“Venture services focuses on solving a specific sub-section of founder needs: the need for quality software and the need for capital to pay for it.”
This post is the second part in a series on venture and venturing. Part One examined the ‘what’ and the ‘why’ of venture, primarily from the perspective of the providers.
This second part deep dives into ‘how’ venturing actually works in the context of venture services, the corner of the venture ecosystem I occupy as a partner of London-based Pivot Venture Services.
My first experience of venture was via PreHype, a pioneer of the corporate venture model. PreHype facilitate a number of innovation programmes globally and, in collaboration with NewsCorp, helped birth Newsmart, for whom I was Product Director in 2015.
My first real break in venture came as MD for Castle (aka ‘Castle Digital Partners’), a venture services firm based in Charlotte, NC. I set up Castle’s London Studio and inked their first European venture deals.
Venture, in all its forms, is the professionalisation of angel investing.
Angel investment has a bad reputation. One that is characterised by chaos, amateurism and exceptionally high levels of risk.
I once attended an investment seminar where a seasoned angel presented his view that one shouldn’t expect to make any money from angel investing and that it was more about having fun.
This seemed counter-intuitive. But when your company is you, a big idea and a slidedeck, it’s hard to convince others to back you (especially if you’ve never started a company before.) Given the obstacles, it’s a miracle first-time founders ever make it out the gate.
Super-early startups are a ‘dead-zone’ analytically. Valuations, forecasts, market sizes and business plans are like Shrodinger’s Cat; simultaneously worth zero and one million.

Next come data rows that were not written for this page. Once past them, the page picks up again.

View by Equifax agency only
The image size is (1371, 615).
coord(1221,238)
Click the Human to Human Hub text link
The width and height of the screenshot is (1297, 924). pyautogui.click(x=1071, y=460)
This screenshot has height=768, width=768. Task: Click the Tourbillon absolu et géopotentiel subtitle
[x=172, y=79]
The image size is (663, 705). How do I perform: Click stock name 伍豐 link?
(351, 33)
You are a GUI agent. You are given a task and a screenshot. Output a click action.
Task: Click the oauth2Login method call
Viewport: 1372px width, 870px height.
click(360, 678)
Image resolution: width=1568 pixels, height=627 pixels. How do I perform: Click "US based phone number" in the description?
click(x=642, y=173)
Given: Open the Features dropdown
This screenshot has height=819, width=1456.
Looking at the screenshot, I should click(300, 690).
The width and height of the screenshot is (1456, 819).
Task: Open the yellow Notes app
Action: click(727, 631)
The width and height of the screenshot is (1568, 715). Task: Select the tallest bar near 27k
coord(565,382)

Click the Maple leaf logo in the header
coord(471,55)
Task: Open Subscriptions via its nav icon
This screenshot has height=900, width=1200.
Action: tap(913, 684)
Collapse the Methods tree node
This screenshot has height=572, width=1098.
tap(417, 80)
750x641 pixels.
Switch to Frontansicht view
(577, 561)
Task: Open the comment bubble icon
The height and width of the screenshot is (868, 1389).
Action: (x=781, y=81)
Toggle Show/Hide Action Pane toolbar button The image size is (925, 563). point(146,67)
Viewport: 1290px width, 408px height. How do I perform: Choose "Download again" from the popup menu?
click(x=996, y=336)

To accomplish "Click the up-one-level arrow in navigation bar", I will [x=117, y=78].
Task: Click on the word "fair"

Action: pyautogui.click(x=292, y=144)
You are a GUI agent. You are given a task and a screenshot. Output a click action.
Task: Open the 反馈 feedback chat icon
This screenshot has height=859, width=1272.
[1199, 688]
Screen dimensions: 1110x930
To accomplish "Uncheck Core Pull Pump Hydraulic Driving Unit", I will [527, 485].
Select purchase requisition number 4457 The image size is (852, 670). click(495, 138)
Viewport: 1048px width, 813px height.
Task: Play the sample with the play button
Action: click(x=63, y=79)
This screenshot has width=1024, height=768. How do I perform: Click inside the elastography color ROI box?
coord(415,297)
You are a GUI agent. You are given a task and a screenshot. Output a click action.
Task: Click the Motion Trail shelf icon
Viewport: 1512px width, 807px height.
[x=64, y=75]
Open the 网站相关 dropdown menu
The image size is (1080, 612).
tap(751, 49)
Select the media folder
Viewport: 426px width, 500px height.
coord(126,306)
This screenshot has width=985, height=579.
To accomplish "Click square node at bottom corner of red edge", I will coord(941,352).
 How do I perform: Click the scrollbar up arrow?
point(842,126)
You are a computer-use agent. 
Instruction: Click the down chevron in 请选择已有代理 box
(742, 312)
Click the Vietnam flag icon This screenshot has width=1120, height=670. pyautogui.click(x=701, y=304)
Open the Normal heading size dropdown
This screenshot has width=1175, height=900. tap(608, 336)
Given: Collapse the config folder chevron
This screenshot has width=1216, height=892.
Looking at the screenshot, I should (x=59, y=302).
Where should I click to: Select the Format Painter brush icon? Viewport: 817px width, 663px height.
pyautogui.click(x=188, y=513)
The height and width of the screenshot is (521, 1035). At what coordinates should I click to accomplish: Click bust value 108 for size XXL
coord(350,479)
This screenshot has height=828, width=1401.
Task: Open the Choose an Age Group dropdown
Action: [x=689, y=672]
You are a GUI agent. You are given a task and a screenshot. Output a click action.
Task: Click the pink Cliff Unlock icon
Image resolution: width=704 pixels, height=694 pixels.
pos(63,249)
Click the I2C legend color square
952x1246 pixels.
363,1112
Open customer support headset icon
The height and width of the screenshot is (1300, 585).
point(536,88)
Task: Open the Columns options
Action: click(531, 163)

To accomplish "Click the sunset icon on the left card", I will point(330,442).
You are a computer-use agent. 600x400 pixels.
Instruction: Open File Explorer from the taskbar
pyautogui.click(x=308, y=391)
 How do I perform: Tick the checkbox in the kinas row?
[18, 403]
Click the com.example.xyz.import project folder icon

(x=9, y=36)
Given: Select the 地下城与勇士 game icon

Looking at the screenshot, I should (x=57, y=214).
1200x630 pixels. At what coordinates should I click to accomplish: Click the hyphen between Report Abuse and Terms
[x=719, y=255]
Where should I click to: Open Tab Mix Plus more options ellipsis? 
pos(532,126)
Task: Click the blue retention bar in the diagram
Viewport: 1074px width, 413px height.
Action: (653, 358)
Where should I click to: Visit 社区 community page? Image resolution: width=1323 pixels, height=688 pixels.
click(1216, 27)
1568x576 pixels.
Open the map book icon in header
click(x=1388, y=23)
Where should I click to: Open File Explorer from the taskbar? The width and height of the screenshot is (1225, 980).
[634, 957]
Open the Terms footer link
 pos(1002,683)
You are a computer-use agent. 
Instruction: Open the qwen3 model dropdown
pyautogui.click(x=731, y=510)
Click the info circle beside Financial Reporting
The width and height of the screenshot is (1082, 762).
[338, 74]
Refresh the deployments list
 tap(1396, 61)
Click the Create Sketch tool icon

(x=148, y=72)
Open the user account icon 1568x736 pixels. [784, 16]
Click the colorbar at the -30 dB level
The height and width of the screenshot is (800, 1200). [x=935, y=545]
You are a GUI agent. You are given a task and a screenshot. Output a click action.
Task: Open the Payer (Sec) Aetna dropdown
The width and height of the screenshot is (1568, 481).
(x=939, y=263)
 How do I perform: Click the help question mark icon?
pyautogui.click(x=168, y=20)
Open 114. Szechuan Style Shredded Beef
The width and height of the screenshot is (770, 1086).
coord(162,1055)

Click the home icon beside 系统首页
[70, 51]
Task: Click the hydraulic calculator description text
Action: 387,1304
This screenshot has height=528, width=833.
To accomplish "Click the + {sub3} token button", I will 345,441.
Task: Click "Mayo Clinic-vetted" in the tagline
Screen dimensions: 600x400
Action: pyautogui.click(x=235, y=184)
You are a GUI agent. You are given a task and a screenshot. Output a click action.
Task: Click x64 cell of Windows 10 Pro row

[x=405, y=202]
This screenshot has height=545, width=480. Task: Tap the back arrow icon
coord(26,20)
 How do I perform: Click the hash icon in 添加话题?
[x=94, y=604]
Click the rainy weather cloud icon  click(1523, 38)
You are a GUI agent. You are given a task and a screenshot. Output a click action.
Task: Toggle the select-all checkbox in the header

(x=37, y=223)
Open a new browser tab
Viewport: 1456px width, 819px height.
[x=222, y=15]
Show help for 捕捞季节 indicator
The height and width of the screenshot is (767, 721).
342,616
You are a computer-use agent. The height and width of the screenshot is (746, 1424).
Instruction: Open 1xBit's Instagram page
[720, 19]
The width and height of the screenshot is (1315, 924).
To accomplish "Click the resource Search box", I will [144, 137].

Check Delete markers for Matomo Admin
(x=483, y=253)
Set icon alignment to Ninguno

An early-stage startup valuation.
Institutional investors don’t engage until much later on. They are scaleup, as opposed to startup, investors. They enjoy the comparative luxury of a working product, market traction, even revenue from the companies in which they invest.
Venture services firms serve two sets of interests, those of early-stage founders and those of early-stage (‘angel’) investors. They facilitate transactions that align the interests of both towards the rapid creation of equity value.
Jeff Bezos is well known for advising founders to ‘bet on the things that don’t change’ if they want to build a durable business. He bet on customers’ desire for low prices and fast delivery not changing and both seem to have paid off well.
For venture services firms, the bets are as follows:
Proptech. Lawtech. Connected Enterprise. Smart Cities. IoT. The tech-sector is diversifying rapidly. And so is the archetypal startup founder.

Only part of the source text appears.